[Directions for this task]:
Print exactly the lines from the one containing "Instruction: Click the back arrow icon" through the last line of the records below, both included, and nothing else; omit any pictures.

(Stored entries)
--------

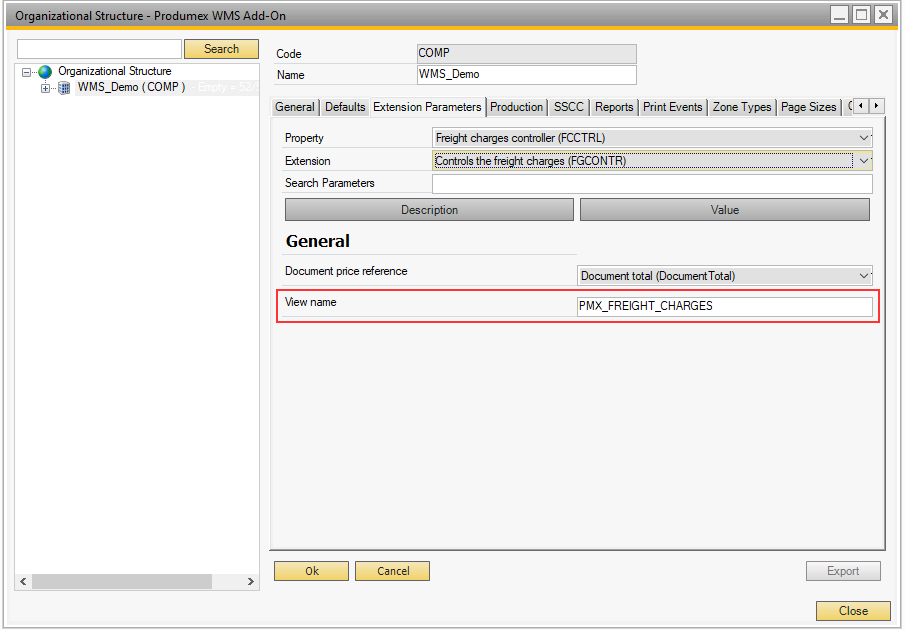
Task: Select the Production tab
Action: point(516,106)
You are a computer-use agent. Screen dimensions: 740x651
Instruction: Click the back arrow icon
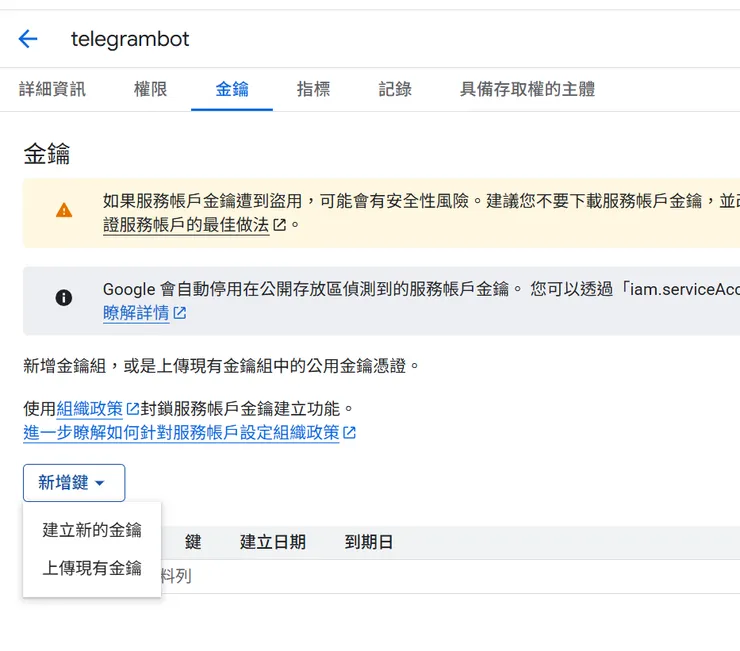28,39
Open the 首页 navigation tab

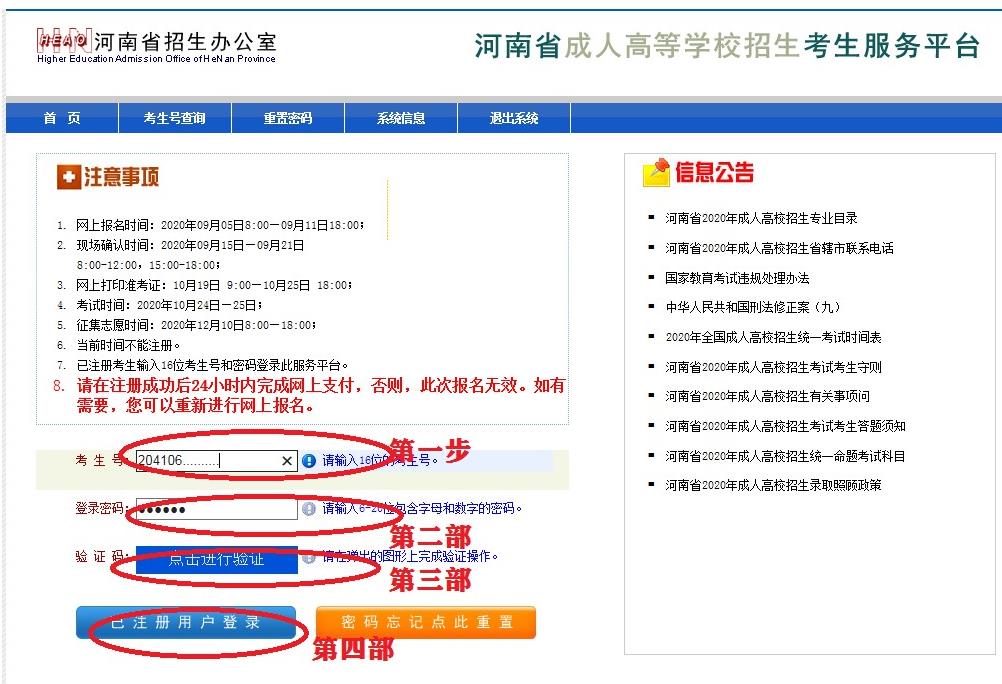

--------

[Result]:
Instruction: Click the back arrow icon
28,39
Open the 首页 navigation tab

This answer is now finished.